** Opening SUPPLIED DATA block **

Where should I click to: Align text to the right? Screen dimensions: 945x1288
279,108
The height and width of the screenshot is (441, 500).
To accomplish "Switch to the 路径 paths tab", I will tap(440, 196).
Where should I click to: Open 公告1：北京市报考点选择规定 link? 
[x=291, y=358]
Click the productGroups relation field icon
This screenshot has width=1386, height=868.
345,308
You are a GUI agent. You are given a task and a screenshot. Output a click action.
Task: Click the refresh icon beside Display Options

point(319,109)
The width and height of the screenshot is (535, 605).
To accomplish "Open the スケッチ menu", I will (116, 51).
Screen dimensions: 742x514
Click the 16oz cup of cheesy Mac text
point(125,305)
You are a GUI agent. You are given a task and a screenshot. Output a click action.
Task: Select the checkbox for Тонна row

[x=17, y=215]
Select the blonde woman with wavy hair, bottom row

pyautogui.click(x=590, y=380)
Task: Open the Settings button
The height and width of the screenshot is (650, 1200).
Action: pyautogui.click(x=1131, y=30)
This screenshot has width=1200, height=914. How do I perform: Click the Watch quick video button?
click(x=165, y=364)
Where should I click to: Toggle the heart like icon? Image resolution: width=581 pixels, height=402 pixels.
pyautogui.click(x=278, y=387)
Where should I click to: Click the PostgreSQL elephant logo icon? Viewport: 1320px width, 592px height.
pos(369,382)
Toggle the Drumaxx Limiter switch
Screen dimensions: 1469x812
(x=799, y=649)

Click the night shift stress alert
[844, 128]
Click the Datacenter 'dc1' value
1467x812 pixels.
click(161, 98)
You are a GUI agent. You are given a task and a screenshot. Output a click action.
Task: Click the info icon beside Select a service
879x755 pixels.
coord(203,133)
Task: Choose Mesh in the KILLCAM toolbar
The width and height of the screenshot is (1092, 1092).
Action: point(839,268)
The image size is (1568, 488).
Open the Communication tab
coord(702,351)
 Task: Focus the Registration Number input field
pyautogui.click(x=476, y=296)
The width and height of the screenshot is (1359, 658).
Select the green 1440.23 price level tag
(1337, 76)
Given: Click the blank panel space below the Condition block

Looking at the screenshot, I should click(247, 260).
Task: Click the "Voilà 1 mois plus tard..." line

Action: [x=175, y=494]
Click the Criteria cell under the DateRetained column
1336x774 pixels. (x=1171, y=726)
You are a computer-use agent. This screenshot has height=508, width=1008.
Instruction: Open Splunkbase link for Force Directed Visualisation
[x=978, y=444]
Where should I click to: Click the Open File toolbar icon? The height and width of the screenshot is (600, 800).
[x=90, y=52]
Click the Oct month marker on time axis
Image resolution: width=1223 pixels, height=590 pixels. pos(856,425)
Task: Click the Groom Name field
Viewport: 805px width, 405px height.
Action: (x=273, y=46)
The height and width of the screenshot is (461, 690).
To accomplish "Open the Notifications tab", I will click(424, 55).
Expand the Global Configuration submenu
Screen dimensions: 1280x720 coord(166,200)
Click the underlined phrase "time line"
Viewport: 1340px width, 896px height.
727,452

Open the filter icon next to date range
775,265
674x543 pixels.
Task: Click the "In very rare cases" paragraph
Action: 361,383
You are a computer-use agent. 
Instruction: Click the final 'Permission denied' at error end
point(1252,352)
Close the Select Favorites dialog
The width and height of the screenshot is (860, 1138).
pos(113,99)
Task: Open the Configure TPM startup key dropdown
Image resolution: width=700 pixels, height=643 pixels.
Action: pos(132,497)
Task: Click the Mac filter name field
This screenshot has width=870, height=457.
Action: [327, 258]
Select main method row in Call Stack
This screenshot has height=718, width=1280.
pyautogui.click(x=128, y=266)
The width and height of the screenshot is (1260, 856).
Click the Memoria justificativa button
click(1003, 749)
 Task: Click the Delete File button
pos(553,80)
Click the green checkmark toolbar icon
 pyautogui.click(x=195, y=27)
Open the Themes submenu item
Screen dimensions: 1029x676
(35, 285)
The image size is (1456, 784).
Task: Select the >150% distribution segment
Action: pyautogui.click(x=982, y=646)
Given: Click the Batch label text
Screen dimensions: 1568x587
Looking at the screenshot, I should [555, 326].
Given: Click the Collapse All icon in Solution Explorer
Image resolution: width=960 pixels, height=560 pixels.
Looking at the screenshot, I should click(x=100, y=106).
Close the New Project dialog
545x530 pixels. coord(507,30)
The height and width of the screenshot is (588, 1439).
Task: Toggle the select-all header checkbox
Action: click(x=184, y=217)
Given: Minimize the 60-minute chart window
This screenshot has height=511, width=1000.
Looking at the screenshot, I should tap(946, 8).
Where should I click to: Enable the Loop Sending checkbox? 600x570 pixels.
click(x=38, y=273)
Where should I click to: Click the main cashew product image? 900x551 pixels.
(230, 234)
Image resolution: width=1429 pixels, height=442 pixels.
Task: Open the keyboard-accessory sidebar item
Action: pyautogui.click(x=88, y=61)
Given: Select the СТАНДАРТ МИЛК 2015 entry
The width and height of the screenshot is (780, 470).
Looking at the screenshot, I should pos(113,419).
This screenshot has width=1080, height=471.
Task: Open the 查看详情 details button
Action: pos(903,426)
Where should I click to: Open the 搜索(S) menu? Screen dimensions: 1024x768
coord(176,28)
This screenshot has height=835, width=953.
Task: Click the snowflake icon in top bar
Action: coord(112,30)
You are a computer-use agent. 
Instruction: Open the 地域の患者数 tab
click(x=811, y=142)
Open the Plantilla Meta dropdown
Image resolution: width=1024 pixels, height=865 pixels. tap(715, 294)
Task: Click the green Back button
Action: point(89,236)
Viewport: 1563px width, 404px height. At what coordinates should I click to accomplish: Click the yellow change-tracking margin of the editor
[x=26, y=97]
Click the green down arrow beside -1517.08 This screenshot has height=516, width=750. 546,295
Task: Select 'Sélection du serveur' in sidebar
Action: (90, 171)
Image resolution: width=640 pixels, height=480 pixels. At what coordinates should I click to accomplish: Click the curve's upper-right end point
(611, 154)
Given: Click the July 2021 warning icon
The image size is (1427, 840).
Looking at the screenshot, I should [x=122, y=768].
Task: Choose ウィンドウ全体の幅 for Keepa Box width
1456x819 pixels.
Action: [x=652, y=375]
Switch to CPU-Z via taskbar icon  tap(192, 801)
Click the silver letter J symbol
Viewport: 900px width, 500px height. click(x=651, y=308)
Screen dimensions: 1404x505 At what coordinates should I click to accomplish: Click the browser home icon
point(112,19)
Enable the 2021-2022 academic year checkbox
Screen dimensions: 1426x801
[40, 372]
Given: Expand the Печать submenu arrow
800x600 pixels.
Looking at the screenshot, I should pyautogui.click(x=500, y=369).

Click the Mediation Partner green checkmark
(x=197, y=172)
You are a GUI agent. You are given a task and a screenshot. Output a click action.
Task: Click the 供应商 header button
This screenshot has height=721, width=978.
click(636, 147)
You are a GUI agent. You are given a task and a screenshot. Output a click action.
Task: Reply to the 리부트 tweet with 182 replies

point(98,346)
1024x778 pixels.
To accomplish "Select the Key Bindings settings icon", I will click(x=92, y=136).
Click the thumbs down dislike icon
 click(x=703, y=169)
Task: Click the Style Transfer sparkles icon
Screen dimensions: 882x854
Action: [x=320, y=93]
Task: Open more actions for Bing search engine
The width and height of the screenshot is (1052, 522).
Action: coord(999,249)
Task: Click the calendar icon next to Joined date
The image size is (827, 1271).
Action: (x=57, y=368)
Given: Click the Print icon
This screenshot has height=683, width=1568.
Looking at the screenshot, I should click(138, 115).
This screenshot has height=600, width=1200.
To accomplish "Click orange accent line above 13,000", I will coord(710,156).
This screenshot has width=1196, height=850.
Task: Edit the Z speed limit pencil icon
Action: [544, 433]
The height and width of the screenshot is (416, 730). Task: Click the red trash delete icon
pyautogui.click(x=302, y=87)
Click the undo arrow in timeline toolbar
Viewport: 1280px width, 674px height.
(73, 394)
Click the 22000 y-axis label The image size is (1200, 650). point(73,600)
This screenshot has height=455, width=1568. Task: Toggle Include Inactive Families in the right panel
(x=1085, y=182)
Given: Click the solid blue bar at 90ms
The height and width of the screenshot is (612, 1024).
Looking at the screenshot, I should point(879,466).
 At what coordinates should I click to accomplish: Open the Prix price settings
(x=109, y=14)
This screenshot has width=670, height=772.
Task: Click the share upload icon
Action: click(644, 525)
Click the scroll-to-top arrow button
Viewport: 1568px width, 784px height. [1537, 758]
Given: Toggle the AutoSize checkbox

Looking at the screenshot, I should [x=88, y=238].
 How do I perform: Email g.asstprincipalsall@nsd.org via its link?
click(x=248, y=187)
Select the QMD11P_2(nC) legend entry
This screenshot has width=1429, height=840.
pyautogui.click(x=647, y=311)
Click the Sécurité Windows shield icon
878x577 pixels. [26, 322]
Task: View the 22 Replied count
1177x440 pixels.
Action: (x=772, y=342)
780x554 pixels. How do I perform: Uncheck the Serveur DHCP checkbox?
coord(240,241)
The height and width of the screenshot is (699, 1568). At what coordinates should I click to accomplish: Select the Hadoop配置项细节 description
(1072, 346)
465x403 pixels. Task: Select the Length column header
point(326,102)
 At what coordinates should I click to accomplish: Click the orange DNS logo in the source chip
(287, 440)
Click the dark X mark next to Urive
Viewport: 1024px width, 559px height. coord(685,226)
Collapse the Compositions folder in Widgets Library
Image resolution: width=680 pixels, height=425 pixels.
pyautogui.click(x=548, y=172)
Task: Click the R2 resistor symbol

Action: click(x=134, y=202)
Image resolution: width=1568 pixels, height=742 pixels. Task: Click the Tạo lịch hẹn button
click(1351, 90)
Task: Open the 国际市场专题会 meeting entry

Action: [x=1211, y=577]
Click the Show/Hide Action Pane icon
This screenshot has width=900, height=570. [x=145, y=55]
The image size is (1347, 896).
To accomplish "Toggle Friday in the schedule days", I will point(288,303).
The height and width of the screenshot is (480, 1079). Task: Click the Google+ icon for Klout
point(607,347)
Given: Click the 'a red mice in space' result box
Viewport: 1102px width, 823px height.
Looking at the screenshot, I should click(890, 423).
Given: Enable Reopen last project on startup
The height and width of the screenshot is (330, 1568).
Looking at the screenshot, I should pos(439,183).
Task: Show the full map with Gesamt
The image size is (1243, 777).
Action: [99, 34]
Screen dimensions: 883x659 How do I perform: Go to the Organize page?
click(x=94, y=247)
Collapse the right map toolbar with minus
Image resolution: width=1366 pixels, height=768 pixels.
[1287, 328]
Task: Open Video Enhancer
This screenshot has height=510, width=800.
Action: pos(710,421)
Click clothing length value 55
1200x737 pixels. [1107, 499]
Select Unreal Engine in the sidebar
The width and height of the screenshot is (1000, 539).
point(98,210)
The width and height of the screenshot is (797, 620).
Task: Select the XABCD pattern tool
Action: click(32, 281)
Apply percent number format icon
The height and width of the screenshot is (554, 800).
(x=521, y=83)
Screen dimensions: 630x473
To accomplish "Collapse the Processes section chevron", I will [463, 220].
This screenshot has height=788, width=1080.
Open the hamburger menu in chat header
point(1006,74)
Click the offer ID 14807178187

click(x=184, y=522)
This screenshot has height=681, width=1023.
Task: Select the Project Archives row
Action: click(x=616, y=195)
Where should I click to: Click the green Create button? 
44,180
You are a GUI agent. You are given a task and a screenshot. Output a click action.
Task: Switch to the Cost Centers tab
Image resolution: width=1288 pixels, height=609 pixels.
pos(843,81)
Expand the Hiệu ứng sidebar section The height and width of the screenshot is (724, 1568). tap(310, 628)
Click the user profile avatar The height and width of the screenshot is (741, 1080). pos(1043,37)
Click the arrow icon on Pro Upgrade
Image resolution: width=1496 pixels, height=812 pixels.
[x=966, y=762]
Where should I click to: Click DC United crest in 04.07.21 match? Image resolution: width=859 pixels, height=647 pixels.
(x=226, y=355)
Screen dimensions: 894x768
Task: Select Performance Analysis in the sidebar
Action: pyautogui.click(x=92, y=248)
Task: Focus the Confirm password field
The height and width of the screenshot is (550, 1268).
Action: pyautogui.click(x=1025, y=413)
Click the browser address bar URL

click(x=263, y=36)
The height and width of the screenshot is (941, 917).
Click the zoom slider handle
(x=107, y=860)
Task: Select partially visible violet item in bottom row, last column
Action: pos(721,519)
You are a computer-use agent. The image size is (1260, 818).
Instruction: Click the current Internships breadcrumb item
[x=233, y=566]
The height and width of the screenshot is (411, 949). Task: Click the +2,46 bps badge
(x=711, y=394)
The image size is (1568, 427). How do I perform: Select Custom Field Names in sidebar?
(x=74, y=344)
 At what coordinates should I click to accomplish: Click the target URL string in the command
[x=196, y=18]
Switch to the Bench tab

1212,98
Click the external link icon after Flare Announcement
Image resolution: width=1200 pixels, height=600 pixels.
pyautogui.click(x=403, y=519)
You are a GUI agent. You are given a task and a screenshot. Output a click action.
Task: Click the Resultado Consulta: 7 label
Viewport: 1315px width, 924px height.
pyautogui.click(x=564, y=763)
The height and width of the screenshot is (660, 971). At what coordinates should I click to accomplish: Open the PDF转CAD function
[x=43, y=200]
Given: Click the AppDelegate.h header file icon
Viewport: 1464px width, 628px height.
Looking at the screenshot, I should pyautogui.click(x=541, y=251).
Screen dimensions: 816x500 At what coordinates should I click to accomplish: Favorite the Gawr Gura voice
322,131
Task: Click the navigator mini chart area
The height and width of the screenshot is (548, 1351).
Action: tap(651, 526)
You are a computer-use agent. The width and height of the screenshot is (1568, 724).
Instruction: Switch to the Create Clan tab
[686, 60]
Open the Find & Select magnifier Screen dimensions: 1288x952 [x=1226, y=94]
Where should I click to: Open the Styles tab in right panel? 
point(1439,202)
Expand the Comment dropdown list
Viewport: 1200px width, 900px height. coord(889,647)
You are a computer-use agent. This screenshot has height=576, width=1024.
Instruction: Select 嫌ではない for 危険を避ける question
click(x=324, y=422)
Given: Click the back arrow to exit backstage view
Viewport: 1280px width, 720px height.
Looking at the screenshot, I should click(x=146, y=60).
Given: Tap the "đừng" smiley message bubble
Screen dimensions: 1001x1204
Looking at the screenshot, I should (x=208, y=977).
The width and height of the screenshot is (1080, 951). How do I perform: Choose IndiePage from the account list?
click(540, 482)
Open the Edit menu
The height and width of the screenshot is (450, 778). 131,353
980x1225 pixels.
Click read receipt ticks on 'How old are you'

** Closing SUPPLIED DATA block **

■ **WHAT YOU NEED TO DO**
Copy out each line of the entries where the word "label" is found.

■ **SOLUTION TO THIS PROBLEM**
Given: Click the Batch label text
Click the 22000 y-axis label The image size is (1200, 650). point(73,600)
Task: Click the Resultado Consulta: 7 label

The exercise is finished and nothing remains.